Please copy the passage on Litke and Tantra word for word, from "The ultimate aim" up to and including "tension of opposites’.".

## PASSAGE PROVIDED:
# # # # #

Litke’s thesis asserts that Tantra, by stimulating both the sympathetic and parasympathetic nervous systems, is not just a panacea for stressful living, nor just a quietist discipline aimed at achieving some passive state of enlightenment, but a means by which the individual may develop not just their physical and spiritual well being but also their evolutionary potential and consequently their capacity for participating in the world.

Like Rudolph Bauer in the opening to his paper, Litke refers to the writings of the 11th-century Tantric exegete Abhinavagupta who mapped out ‘a complex system of contemplative ritual practice that combines an “inward-gazing meditative state” (nimīlana-samādhi) with an “outward-gazing meditative state” (unmīlana-samādhi).’ The inward gaze is characterized by contemplative practises that aim at removing the practitioner’s concentration away from the external world, while the outward gaze concentrates on ‘the synesthetic activation and fusing of all five sense capacities through the consumption of wine, meat and grain, the uttering of sacred syllables, the worship of sacred diagrams (maṇḍalas) and other ritual accoutrements, and, in rare cases, sexual congress.’

The ultimate aim of Tantra, Litke asserts, is to bring the inward and outward gazing together into a higher synthesis, which Abhinavagupta called “the meditative state in which the eyes are both open and closed”. In Chapter 11 we’ll look at the work of the Jungian analyst Marion Woodman who used to emphasise the importance of holding together ‘the tension of opposites’.

# # # # #

## RECORDED DATA:
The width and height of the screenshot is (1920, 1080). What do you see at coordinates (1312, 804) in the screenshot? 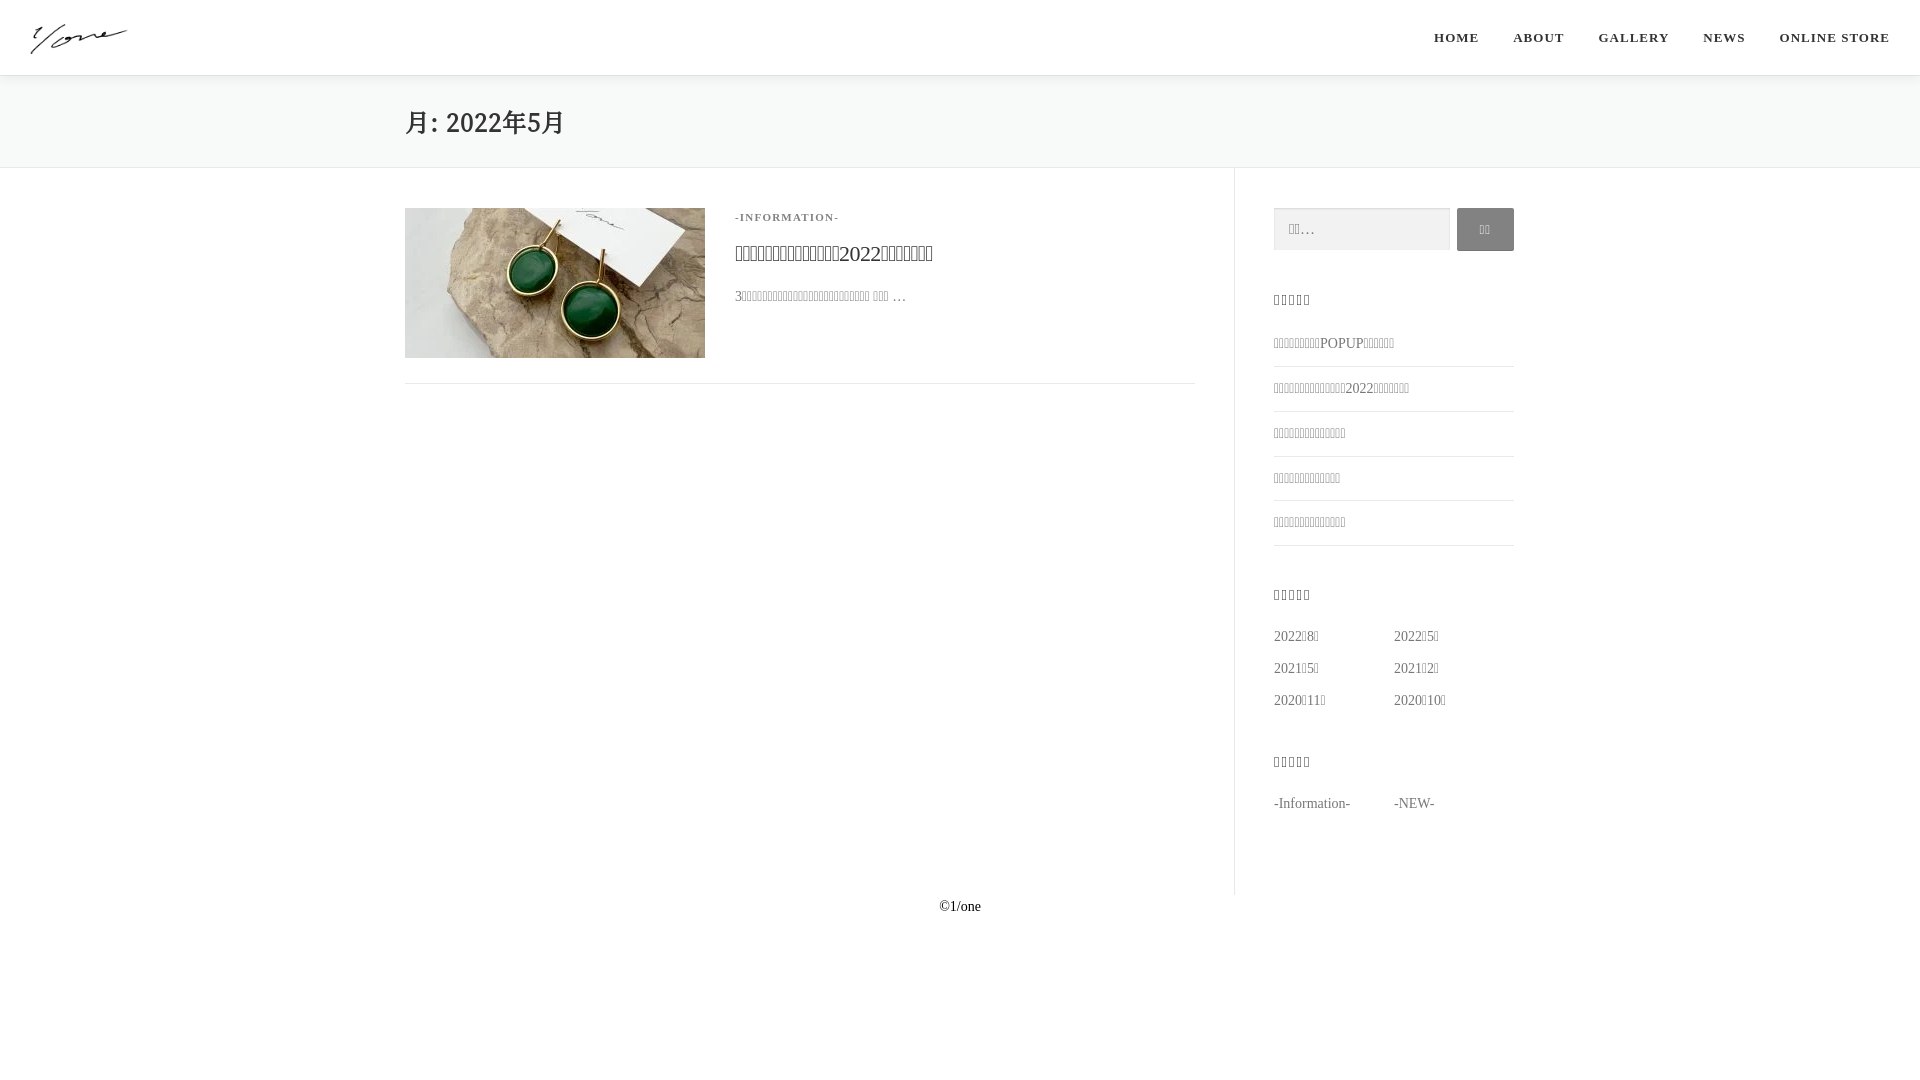
I see `-Information-` at bounding box center [1312, 804]. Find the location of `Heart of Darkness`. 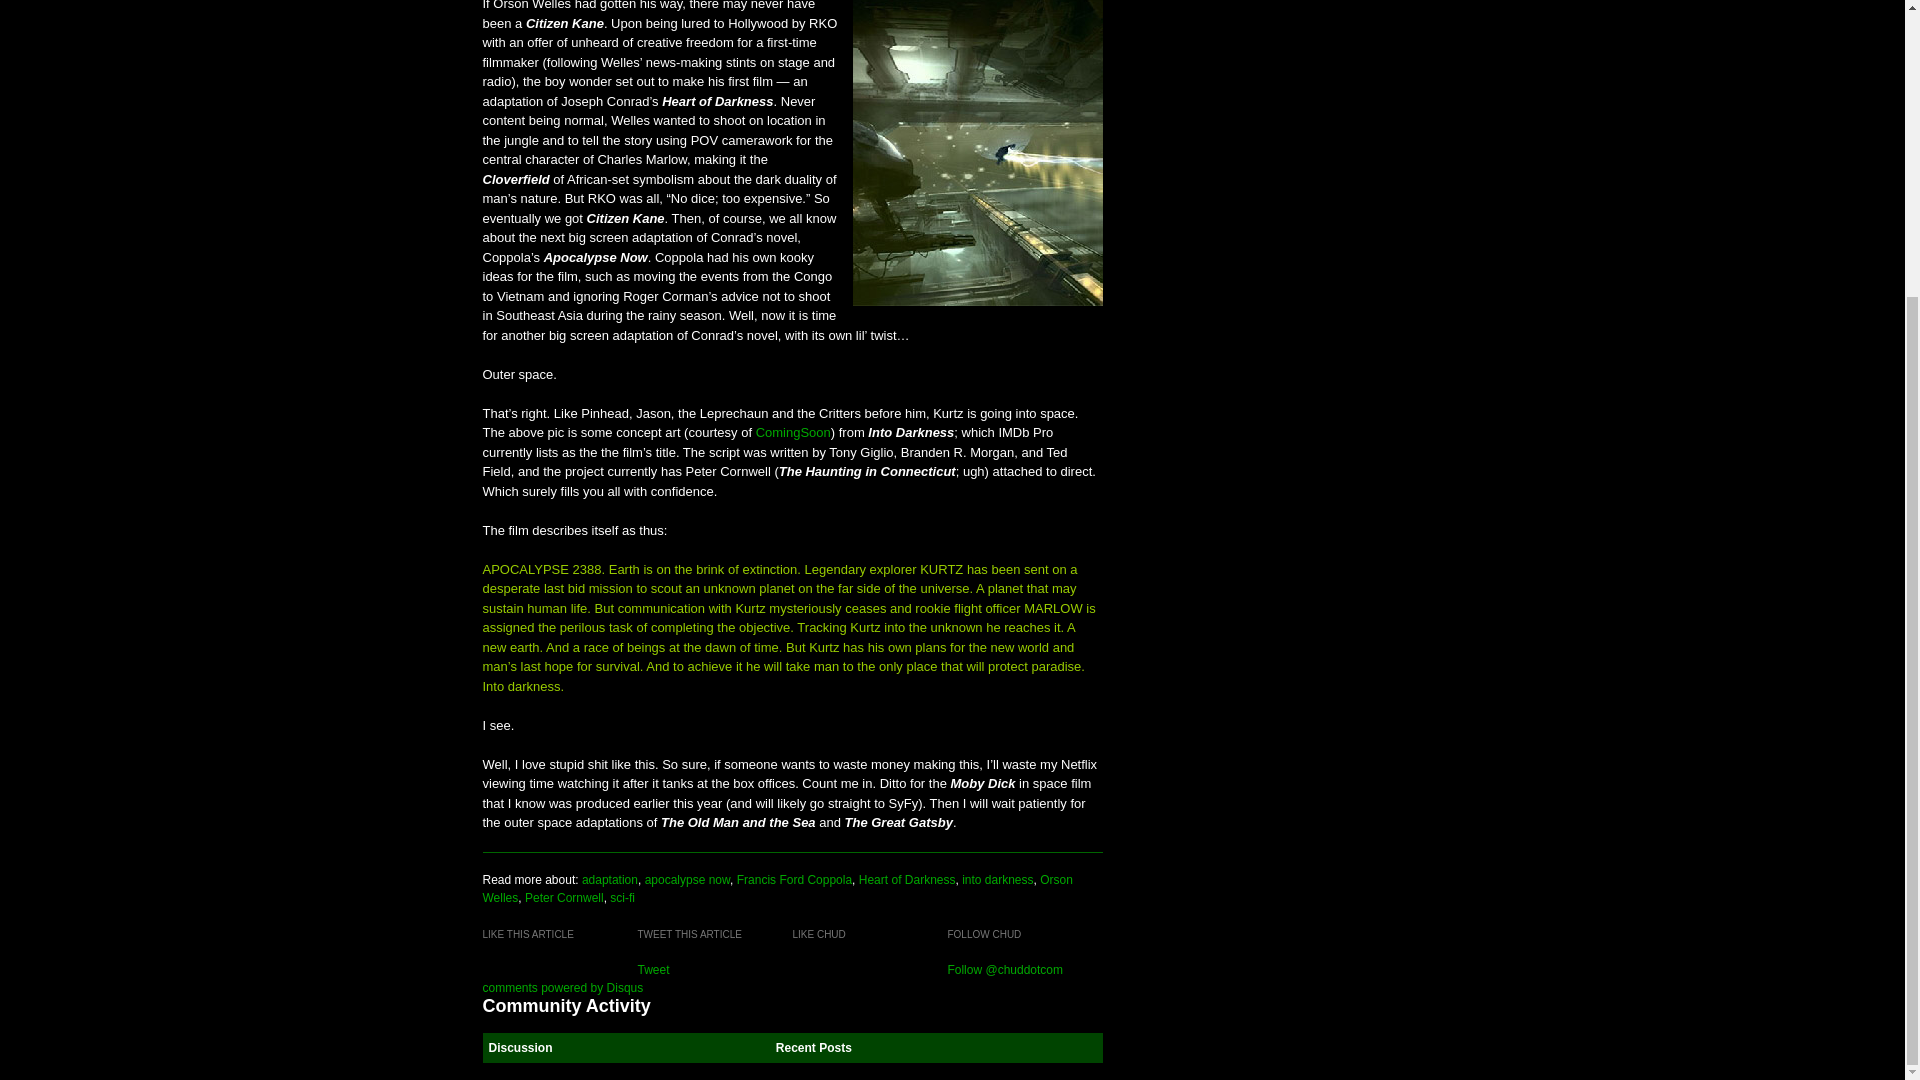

# # # # #

## EXERCISE OUTPUT:
The ultimate aim of Tantra, Litke asserts, is to bring the inward and outward gazing together into a higher synthesis, which Abhinavagupta called “the meditative state in which the eyes are both open and closed”. In Chapter 11 we’ll look at the work of the Jungian analyst Marion Woodman who used to emphasise the importance of holding together ‘the tension of opposites’.